While some uncertainty remains, the ceasefire in Iran is good news and markets will hope the worst-case scenario (oil to $200, stagflation, rate hikes) has become a lot less likely. As such, the gunshot reaction will be equities up, the dollar and bond yields down.
Within equities, the recent winners (energy stocks) and losers (travel stocks, airlines) will probably see recent moves unwind somewhat.
Shell’s share price is down this morning on exactly that logic, but it’s worth stepping back and looking at the bigger picture.
From a bottom-up perspective, their trading statement today ahead of next month’s earnings was upbeat.

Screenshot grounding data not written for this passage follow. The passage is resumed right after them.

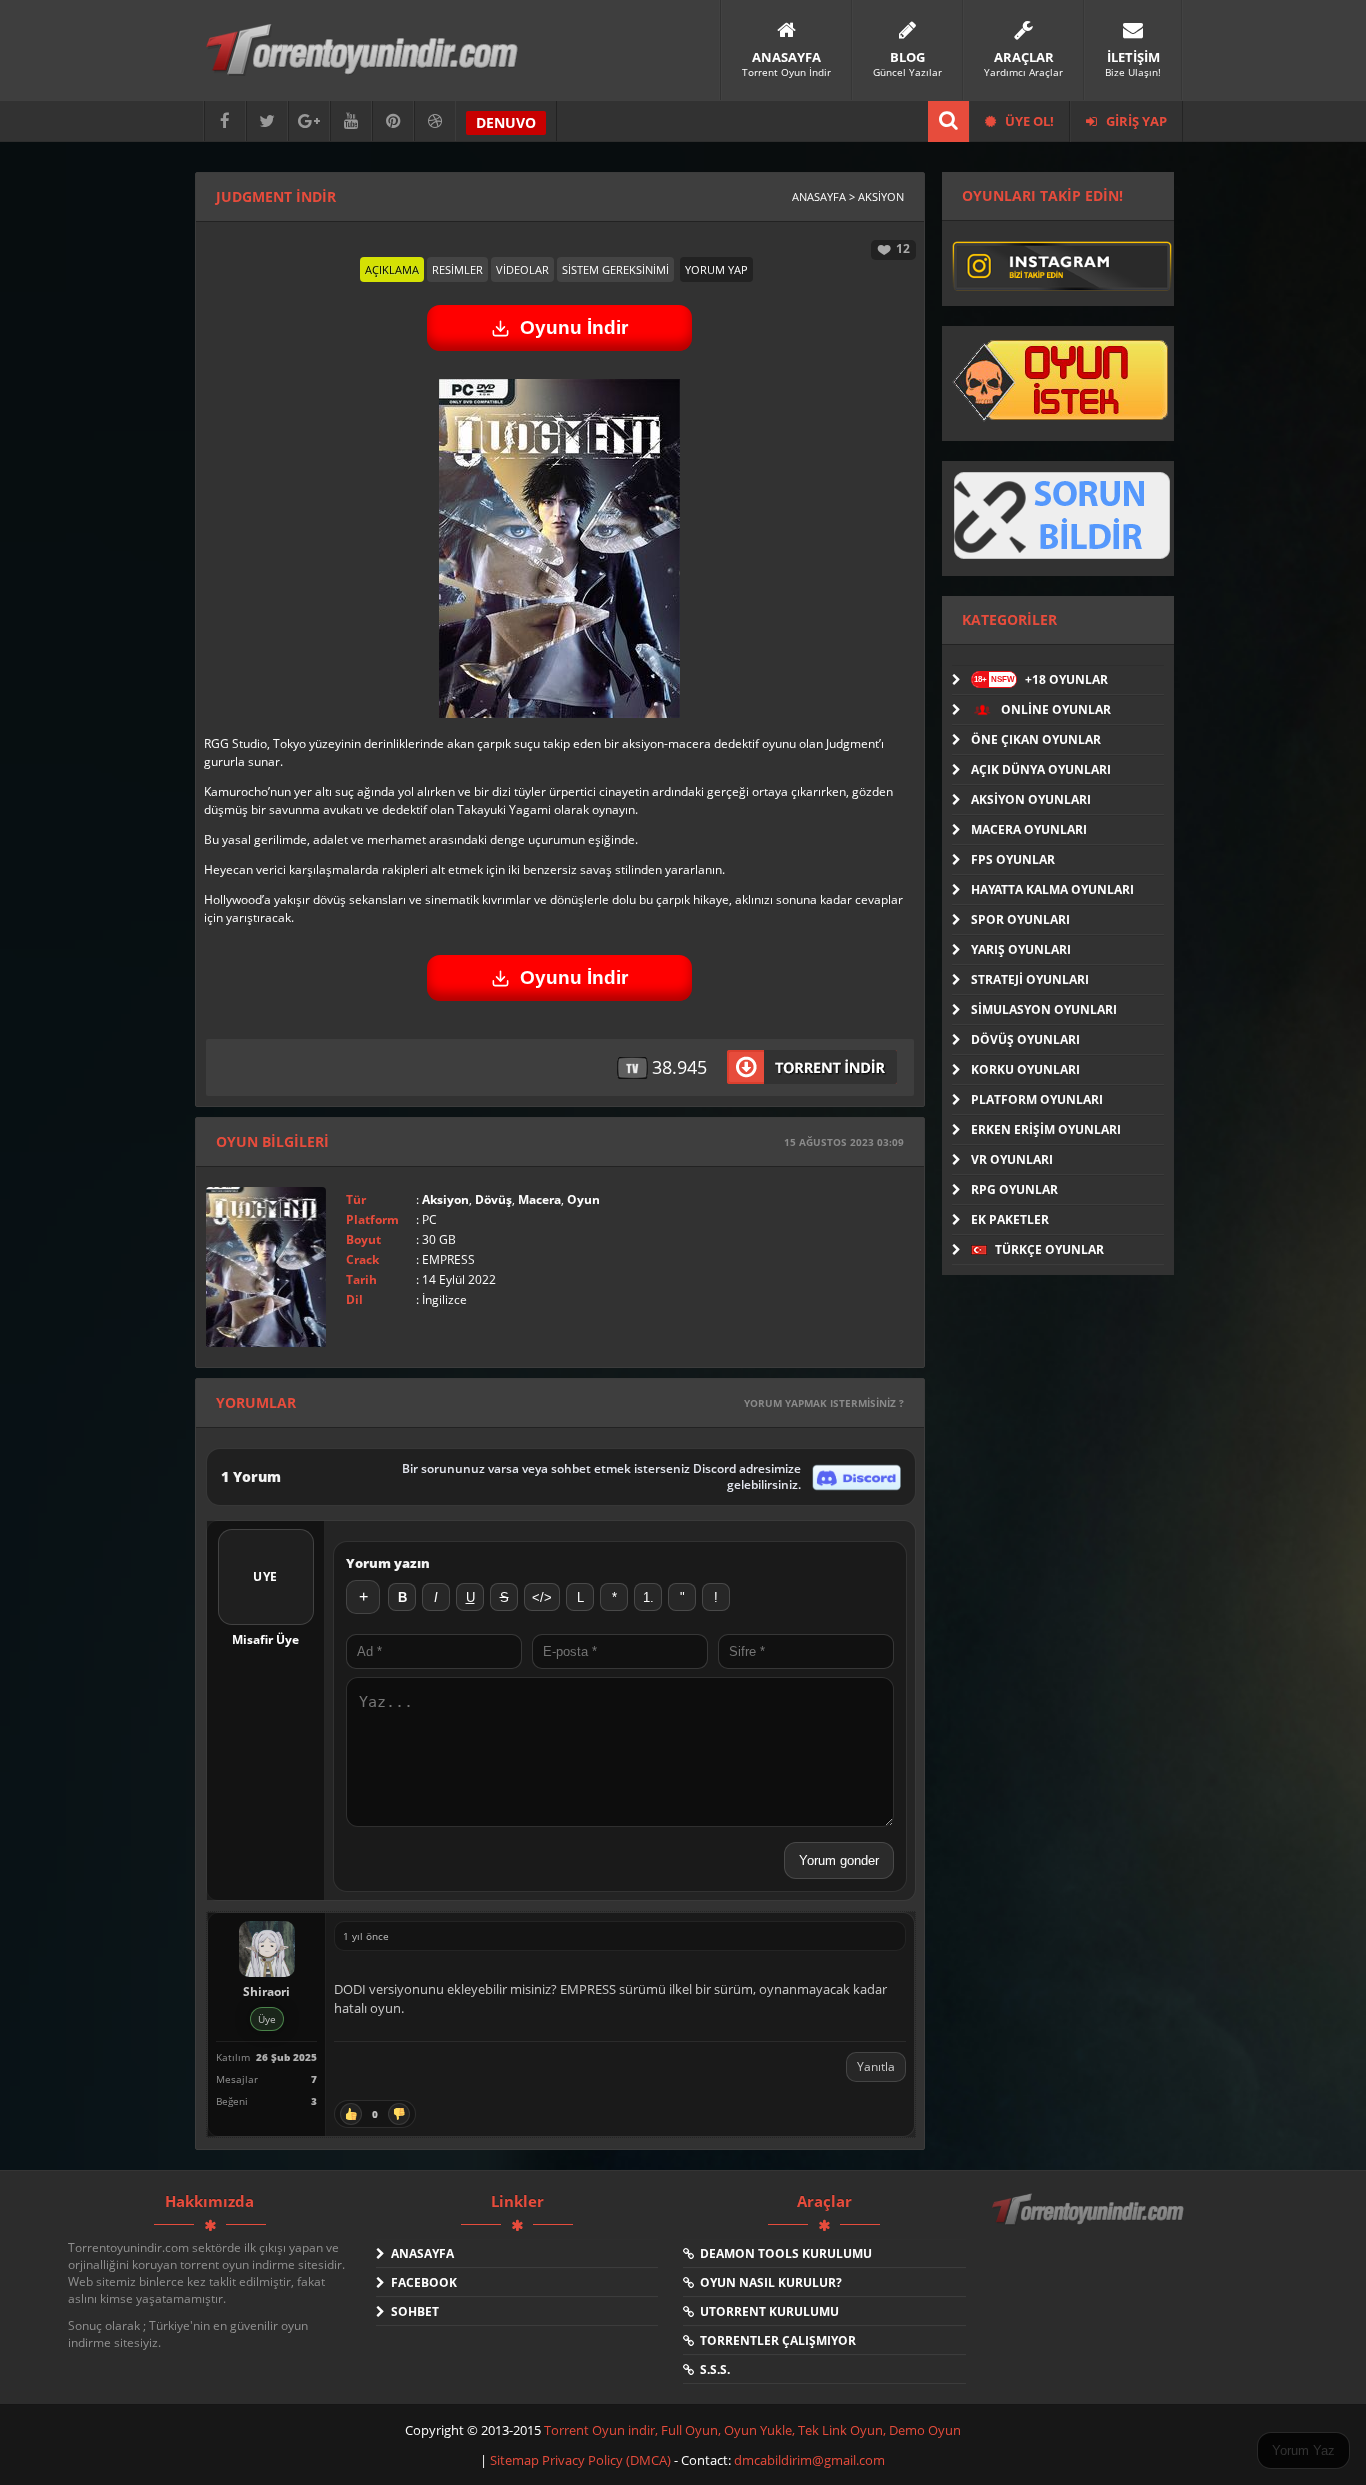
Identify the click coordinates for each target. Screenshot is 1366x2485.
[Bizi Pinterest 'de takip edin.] (393, 121)
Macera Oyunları (1029, 829)
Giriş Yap (1135, 121)
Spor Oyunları (1020, 919)
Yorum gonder (839, 1860)
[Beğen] (351, 2114)
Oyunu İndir (574, 327)
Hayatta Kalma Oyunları (1052, 889)
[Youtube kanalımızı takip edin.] (351, 121)
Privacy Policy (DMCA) (606, 2460)
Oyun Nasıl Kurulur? (768, 2282)
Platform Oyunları (1037, 1099)
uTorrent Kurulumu (766, 2311)
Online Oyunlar (1054, 709)
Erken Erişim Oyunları (1046, 1129)
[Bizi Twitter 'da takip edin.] (267, 121)
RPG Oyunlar (1014, 1189)
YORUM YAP (716, 269)
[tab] (392, 269)
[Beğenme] (399, 2114)
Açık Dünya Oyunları (1041, 769)
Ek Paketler (1010, 1219)
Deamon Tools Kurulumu (783, 2253)
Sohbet (412, 2311)
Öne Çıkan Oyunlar (1036, 739)
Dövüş (493, 1199)
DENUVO (506, 122)
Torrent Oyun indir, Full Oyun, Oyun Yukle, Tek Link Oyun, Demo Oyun (752, 2430)
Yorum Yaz (1303, 2450)
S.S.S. (712, 2369)
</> (542, 1597)
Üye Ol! (1028, 121)
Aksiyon (445, 1199)
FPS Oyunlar (1013, 859)
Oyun (583, 1199)
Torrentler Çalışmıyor (775, 2340)
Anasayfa (419, 2253)
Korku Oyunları (1025, 1069)
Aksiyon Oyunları (1031, 799)
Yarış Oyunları (1021, 949)
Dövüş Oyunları (1025, 1039)
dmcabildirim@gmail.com (809, 2460)
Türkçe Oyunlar (1048, 1249)
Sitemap (516, 2460)
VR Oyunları (1012, 1159)
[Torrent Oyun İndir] (1090, 2223)
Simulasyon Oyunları (1044, 1009)
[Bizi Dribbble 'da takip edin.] (435, 121)
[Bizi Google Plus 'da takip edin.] (309, 121)
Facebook (421, 2282)
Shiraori (266, 1991)
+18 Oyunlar (1041, 679)
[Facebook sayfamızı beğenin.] (225, 121)
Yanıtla (876, 2066)
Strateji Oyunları (1030, 979)
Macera (539, 1199)
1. (648, 1597)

Oil trading results were “significantly higher” and operations in the Middle East appear to have proven resilient in the face of the war.

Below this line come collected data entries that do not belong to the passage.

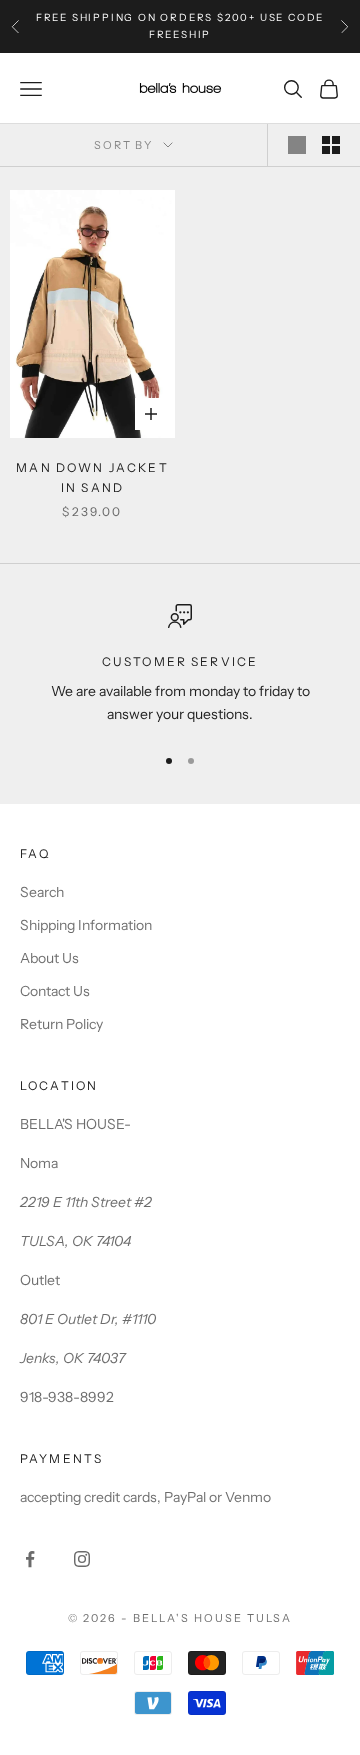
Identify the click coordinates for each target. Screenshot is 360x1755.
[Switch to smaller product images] (331, 145)
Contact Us (55, 991)
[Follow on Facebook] (30, 1559)
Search (42, 892)
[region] (180, 665)
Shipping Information (86, 925)
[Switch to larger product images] (297, 145)
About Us (49, 958)
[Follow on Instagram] (82, 1559)
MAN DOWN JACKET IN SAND (92, 477)
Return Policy (61, 1024)
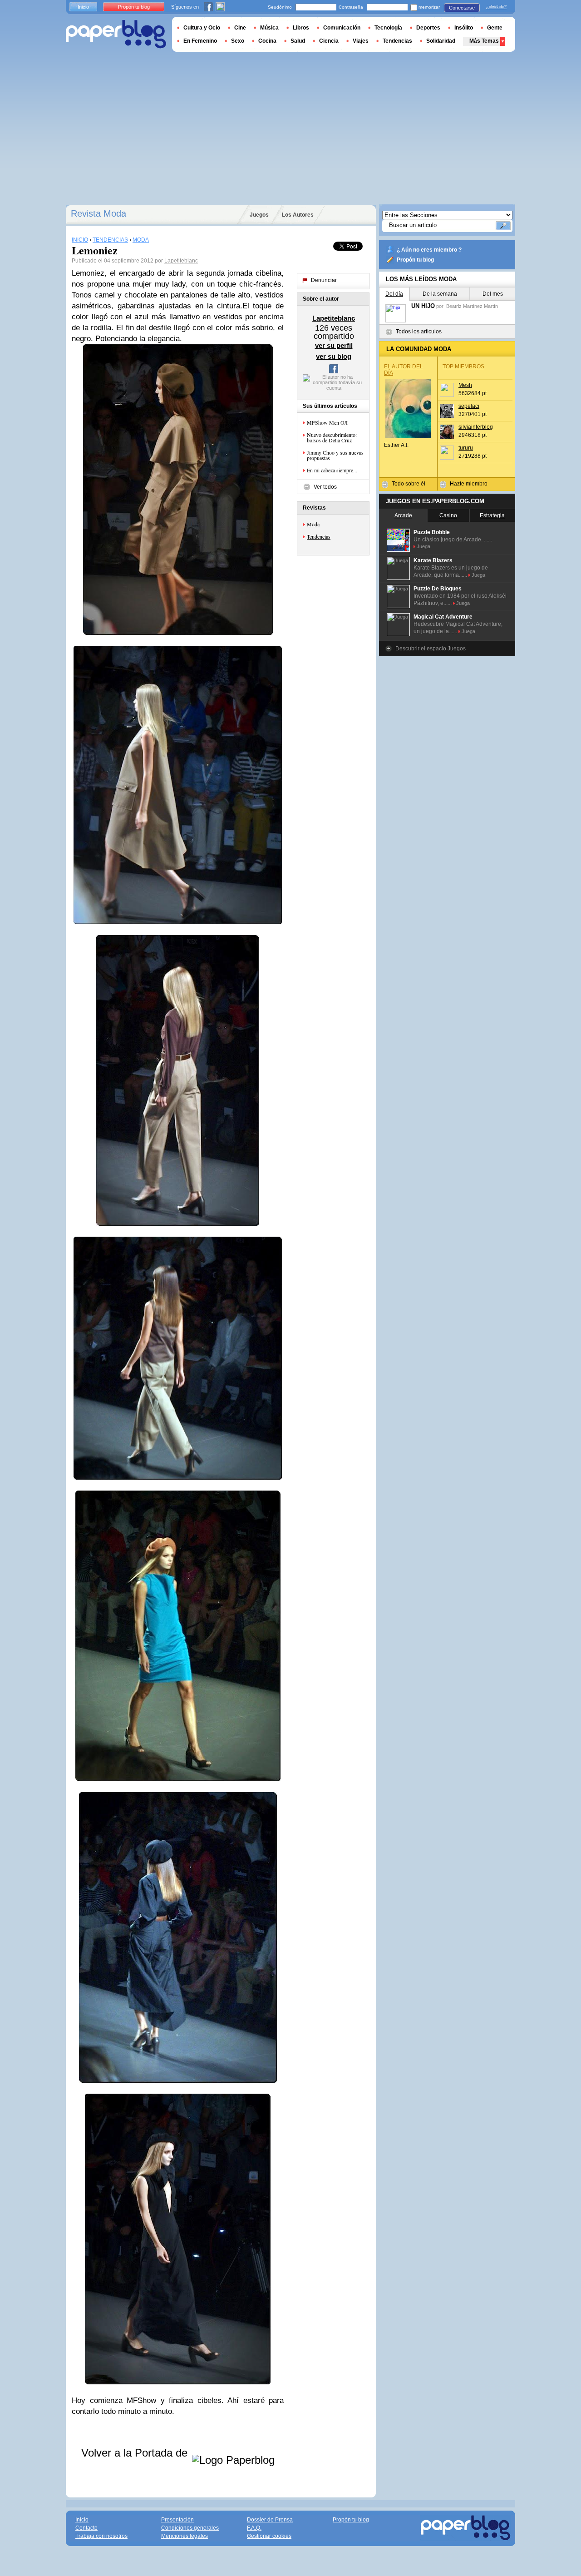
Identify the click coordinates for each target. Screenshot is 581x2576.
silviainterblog (475, 427)
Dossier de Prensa (270, 2520)
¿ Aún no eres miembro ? (429, 250)
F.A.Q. (254, 2528)
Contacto (86, 2528)
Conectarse (462, 7)
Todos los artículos (419, 331)
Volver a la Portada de (136, 2453)
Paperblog (116, 34)
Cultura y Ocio (201, 28)
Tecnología (388, 28)
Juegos (259, 215)
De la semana (440, 294)
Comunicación (341, 28)
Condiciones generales (190, 2528)
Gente (494, 28)
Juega (423, 546)
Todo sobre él (408, 484)
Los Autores (298, 215)
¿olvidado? (496, 7)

From a top-down perspective, eyeQ would highlight two things.
A macro relevance score of 74% means Shell (LSE:SHEL) is back in a macro regime for the first time in almost a year.
Second, macro fair value hit a fresh high just before the ceasefire. Higher energy prices, inflation expectations and the move in the gilt yields all provided a macro tailwind to the stock price.
Now all those drivers will move into reverse and already this morning eyeQ model value is down around 150p. The one consolation is the market is moving further and faster, taking the stock 3.4% cheap to aggregate macro conditions.
That’s not a big enough fair value gap to trigger a bullish signal. Plus, this relief rally probably means there’s more air to come out of the energy safe-haven plays in the very near term.
But with macro back in charge, some value starting to build, and the Middle East far from “solved”, Shell is one to watch.

Source: eyeQ. Past performance is not a guide to future performance.
Useful terminology:
Model value
Where our smart machine calculates that any stock market index, single stock or exchange-traded fund (ETF) should be priced (the fair value) given the overall macroeconomic environment.
Model (macro) relevance
How confident we are in the model value. The higher the number the better! Above 65% means the macro environment is critical, so any valuation signals carry strong weight. Below 65%, we deem that something other than macro is driving the price.
Fair Value Gap (FVG)
The difference between our model value (fair value) and where the price currently is. A positive Fair Value Gap means the security is above the model value, which we refer to as “rich”. A negative FVG means that it's cheap. The bigger the FVG, the bigger the dislocation and therefore a better entry level for trades.
Long Term model
This model looks at share prices over the last 12 months, captures the company’s relationship with growth, inflation, currency shifts, central bank policy etc and calculates our key results - model value, model relevance, Fair Value Gap.